Di violenza è pieno il mondo ed ormai l’assuefazione sembra essere un sentimento estremamente diffuso tra i popoli occidentali. Non ci stupiamo dei morti nelle distanti guerre intestine africane o dei civili affamati e uccisi nelle proteste in sudamerica. Il cervello umano si abitua facilmente a queste atrocità, soprattutto se fisicamente lontane da lui. E’ pur vero che alcune cose dovrebbero ancora destarci, facendo suonare il nostro campanello interiore per ricordarci che c’è un limite oltre il quale l’umanità non dovrebbe più spingersi.
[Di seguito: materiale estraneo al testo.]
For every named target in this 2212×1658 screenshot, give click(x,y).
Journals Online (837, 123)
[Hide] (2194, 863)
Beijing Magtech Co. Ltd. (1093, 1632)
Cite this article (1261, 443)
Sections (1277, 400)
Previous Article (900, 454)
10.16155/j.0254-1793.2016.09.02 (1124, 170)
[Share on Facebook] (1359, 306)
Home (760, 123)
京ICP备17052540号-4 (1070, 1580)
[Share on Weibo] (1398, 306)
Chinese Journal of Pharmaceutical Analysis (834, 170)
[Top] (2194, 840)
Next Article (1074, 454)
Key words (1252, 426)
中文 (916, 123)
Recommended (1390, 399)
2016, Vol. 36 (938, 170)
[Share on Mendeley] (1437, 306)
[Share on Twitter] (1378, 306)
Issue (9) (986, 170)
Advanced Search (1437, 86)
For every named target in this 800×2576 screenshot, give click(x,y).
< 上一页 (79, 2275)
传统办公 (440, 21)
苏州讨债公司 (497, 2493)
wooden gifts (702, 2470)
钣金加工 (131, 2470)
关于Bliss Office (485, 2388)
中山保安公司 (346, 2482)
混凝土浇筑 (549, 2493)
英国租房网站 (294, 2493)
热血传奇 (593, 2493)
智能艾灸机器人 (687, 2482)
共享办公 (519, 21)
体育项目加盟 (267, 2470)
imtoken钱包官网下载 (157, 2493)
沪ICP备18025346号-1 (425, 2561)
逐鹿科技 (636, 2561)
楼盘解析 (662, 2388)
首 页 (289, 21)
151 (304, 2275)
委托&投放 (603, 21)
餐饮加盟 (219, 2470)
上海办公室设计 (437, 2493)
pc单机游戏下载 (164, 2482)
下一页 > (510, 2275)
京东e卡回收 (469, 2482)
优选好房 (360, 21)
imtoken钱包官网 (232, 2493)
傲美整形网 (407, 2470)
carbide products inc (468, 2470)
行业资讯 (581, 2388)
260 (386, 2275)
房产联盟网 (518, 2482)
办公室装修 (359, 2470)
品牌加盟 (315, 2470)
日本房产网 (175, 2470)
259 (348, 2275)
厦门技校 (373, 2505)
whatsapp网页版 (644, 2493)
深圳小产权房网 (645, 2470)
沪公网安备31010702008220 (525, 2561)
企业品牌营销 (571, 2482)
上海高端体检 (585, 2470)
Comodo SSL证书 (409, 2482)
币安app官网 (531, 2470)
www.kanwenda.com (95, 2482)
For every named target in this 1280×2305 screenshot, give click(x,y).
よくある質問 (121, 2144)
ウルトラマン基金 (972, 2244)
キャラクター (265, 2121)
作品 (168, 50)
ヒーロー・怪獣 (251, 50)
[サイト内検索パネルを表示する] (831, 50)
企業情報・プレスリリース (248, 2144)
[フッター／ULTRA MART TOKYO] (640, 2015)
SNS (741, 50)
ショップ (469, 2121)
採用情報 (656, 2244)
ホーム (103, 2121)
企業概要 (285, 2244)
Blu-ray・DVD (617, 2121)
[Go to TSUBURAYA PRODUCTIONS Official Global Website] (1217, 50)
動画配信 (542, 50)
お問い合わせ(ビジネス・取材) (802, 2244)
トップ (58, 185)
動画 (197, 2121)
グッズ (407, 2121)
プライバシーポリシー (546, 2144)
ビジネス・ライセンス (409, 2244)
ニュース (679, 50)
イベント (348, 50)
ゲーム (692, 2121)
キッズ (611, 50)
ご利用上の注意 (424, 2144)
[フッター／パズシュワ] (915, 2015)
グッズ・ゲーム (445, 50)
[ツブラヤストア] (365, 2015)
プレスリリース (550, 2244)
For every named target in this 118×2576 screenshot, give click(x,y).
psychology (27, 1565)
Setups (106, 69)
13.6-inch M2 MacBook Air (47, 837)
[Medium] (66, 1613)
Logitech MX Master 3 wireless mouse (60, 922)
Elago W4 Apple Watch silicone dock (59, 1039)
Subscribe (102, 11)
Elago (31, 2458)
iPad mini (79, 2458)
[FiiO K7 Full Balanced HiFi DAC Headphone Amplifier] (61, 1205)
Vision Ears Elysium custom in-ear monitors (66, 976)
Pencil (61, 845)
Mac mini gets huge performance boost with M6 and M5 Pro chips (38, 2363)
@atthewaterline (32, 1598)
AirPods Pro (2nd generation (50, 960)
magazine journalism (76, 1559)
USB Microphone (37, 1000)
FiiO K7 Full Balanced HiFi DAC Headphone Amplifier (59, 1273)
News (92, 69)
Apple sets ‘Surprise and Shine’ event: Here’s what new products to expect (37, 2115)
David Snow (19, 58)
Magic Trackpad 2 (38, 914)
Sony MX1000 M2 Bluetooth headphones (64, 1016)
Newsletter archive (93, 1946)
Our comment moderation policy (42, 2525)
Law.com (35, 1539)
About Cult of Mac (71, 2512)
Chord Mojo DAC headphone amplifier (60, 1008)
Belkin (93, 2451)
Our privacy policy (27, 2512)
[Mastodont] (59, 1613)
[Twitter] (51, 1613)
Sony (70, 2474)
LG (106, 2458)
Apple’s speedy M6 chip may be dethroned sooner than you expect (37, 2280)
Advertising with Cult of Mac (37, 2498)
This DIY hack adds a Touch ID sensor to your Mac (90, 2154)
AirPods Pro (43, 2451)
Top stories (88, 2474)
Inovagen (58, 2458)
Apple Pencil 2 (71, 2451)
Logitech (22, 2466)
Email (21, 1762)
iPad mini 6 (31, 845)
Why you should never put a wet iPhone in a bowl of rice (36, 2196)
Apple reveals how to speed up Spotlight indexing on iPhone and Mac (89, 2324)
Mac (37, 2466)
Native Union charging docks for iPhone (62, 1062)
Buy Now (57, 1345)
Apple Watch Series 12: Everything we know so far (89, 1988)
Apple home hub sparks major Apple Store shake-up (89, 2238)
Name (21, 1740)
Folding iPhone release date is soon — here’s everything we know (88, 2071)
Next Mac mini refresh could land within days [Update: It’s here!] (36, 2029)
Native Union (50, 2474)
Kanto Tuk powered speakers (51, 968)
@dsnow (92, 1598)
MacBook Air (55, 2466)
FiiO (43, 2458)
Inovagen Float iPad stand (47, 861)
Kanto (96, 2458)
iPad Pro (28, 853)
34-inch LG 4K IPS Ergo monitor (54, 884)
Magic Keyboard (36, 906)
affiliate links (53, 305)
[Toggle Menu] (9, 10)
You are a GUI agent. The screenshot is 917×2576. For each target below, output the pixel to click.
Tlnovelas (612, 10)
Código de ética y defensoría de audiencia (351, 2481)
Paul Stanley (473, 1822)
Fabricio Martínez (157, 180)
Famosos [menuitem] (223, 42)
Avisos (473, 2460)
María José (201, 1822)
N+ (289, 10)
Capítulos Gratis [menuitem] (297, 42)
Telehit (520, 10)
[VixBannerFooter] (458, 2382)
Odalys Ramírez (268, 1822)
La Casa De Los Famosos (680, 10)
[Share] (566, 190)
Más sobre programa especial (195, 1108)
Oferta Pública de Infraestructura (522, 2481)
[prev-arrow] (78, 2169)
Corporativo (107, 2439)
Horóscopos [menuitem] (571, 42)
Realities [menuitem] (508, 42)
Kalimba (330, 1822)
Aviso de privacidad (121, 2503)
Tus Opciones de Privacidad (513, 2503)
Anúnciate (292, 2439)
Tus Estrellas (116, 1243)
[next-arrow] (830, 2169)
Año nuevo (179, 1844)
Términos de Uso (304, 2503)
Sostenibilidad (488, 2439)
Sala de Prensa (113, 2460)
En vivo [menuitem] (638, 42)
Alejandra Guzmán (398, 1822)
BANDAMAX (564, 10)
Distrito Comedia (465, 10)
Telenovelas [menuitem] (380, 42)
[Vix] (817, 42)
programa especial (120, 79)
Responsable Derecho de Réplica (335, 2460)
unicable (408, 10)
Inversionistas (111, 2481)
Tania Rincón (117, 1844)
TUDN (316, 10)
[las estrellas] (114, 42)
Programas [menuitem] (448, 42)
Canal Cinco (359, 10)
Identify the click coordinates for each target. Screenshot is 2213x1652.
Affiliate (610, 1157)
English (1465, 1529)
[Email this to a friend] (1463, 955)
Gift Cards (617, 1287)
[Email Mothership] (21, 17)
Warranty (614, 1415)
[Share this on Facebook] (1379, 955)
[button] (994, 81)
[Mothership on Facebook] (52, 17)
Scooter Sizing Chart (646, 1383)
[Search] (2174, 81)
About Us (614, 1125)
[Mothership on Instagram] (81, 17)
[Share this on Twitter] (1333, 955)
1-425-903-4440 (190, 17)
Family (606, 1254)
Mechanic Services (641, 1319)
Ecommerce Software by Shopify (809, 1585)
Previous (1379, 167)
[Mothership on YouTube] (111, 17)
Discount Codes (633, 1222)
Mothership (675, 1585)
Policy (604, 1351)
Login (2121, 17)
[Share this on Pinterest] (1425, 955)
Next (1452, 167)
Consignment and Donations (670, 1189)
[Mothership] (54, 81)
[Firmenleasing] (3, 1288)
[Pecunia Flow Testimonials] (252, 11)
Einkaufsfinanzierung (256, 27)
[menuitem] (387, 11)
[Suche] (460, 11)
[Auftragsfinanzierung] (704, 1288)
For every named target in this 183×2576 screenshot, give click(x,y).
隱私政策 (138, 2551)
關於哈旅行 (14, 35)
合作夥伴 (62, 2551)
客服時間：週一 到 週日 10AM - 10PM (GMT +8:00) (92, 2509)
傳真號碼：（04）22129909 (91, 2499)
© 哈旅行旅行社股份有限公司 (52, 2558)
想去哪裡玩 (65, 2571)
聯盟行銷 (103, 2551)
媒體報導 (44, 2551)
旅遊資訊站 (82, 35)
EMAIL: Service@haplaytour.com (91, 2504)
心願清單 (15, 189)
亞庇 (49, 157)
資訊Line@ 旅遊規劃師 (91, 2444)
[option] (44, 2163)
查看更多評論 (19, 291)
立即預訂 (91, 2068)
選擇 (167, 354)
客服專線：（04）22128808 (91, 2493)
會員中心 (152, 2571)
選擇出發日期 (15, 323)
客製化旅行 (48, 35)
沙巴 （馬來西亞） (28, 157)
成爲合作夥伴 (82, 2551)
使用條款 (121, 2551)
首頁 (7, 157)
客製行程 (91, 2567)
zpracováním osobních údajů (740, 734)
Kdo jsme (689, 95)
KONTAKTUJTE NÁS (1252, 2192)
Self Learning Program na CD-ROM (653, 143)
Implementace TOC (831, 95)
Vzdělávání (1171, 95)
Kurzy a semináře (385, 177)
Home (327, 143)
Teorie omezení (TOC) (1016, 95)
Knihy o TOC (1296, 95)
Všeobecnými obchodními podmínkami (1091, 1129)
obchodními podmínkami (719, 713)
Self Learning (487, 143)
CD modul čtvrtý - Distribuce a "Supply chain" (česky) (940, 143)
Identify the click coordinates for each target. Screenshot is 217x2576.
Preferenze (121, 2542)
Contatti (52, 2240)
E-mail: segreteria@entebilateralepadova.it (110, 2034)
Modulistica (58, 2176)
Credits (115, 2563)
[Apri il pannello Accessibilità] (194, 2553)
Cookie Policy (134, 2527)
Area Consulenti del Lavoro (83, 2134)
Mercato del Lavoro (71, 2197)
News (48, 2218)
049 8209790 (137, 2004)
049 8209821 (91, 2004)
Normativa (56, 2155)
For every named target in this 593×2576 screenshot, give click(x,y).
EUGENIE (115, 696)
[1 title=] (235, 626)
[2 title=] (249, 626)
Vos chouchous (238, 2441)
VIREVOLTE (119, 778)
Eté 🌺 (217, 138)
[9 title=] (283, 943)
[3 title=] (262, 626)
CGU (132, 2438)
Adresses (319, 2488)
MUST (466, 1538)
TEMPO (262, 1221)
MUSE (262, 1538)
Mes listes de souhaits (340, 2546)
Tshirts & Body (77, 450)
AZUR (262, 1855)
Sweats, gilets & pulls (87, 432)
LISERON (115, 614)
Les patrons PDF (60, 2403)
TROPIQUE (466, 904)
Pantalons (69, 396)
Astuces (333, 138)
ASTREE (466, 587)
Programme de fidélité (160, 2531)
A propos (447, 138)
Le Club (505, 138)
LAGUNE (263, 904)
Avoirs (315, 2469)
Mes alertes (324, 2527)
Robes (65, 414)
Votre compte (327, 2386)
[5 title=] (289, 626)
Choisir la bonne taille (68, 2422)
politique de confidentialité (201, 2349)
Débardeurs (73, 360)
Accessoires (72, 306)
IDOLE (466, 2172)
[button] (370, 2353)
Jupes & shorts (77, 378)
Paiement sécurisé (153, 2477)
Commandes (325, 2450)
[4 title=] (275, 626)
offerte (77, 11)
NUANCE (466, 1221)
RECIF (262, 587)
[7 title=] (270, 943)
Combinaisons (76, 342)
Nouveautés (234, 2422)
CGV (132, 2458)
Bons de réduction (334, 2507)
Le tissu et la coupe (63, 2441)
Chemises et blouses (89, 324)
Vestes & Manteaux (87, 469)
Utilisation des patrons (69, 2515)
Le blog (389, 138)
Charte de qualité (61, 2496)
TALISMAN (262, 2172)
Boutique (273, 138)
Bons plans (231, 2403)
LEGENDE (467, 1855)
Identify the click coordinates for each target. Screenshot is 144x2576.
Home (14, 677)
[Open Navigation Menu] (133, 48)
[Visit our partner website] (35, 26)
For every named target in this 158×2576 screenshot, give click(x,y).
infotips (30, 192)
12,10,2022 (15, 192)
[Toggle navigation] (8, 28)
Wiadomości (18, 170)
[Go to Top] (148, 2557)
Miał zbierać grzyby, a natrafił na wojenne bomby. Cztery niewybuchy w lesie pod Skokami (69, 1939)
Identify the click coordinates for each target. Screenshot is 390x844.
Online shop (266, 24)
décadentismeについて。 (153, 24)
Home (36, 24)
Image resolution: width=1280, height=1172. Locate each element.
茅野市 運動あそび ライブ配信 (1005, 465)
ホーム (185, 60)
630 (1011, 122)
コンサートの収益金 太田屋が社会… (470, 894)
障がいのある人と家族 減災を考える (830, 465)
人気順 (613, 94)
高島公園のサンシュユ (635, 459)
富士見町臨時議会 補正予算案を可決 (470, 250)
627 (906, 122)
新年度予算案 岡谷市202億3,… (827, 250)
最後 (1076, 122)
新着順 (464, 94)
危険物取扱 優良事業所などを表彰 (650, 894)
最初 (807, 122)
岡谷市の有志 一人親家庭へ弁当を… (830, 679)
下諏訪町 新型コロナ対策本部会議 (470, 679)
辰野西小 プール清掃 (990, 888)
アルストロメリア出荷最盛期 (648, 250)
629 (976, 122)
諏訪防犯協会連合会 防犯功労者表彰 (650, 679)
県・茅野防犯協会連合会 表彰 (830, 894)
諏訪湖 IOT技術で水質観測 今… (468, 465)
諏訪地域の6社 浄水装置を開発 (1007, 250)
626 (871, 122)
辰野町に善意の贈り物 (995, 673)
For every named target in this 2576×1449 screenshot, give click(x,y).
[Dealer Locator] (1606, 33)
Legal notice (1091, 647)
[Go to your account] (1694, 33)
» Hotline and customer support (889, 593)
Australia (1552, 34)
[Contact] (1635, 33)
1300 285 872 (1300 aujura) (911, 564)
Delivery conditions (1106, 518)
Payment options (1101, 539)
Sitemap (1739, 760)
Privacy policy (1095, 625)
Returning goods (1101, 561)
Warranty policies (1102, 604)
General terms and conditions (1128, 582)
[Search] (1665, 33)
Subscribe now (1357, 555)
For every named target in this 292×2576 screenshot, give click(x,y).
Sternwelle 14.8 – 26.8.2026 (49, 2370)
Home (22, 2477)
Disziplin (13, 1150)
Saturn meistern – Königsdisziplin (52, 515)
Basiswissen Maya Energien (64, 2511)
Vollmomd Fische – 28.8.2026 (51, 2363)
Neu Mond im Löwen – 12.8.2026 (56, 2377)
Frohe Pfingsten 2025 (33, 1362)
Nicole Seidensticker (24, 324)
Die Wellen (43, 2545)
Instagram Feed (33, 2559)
Se volessimo tracciare una linea ipotetica, potremmo tranquillamente dire che questa sia stata ampiamente superata in Myanmar (Birmania). Una nazione che da anni rifiuta di accettare l’etnia Rohingya, cercando di eliminarla dalla faccia della Terra. Una scientifica cancellazione sociale e fisica che sta vivendo in questi ultimi mesi il suo apice. Questa strategia ha un nome preciso, che qualcuno ancora si rifiuta di pronunciare: genocidio.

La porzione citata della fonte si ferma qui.